Supplied records.
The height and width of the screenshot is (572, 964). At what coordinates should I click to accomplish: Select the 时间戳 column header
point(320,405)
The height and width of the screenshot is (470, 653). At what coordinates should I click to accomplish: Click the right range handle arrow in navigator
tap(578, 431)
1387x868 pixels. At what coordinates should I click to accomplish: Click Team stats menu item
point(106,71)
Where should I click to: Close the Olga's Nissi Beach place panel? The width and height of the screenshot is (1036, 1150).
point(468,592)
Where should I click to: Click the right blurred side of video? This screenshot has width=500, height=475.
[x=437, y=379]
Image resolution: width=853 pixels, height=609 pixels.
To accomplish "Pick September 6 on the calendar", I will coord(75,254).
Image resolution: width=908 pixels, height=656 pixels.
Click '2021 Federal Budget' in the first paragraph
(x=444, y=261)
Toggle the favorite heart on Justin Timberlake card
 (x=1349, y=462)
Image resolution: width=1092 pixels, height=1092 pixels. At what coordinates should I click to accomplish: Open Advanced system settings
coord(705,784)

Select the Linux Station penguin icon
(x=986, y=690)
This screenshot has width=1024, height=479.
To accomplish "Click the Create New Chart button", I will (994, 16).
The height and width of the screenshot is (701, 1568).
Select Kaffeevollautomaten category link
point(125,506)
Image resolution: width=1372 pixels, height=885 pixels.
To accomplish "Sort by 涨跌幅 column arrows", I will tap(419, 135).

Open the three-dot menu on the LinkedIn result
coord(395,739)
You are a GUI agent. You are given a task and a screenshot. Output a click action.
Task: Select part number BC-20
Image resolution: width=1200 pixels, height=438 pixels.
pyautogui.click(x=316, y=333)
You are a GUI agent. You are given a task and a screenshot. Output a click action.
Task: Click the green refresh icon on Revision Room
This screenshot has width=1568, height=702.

Action item.
Repeat every entry exactly, please.

Solution below.
The height and width of the screenshot is (572, 964). At what coordinates should I click to accomplish: Select the 时间戳 column header
point(320,405)
The height and width of the screenshot is (470, 653). At what coordinates should I click to accomplish: Click the right range handle arrow in navigator
tap(578, 431)
1387x868 pixels. At what coordinates should I click to accomplish: Click Team stats menu item
point(106,71)
Where should I click to: Close the Olga's Nissi Beach place panel? The width and height of the screenshot is (1036, 1150).
point(468,592)
Where should I click to: Click the right blurred side of video? This screenshot has width=500, height=475.
[x=437, y=379]
Image resolution: width=853 pixels, height=609 pixels.
To accomplish "Pick September 6 on the calendar", I will coord(75,254).
Image resolution: width=908 pixels, height=656 pixels.
Click '2021 Federal Budget' in the first paragraph
(x=444, y=261)
Toggle the favorite heart on Justin Timberlake card
 (x=1349, y=462)
Image resolution: width=1092 pixels, height=1092 pixels. At what coordinates should I click to accomplish: Open Advanced system settings
coord(705,784)

Select the Linux Station penguin icon
(x=986, y=690)
This screenshot has width=1024, height=479.
To accomplish "Click the Create New Chart button", I will (994, 16).
The height and width of the screenshot is (701, 1568).
Select Kaffeevollautomaten category link
point(125,506)
Image resolution: width=1372 pixels, height=885 pixels.
To accomplish "Sort by 涨跌幅 column arrows", I will tap(419, 135).

Open the three-dot menu on the LinkedIn result
coord(395,739)
You are a GUI agent. You are given a task and a screenshot. Output a click action.
Task: Select part number BC-20
Image resolution: width=1200 pixels, height=438 pixels.
pyautogui.click(x=316, y=333)
You are a GUI agent. You are given a task and a screenshot. Output a click action.
Task: Click the green refresh icon on Revision Room
This screenshot has width=1568, height=702.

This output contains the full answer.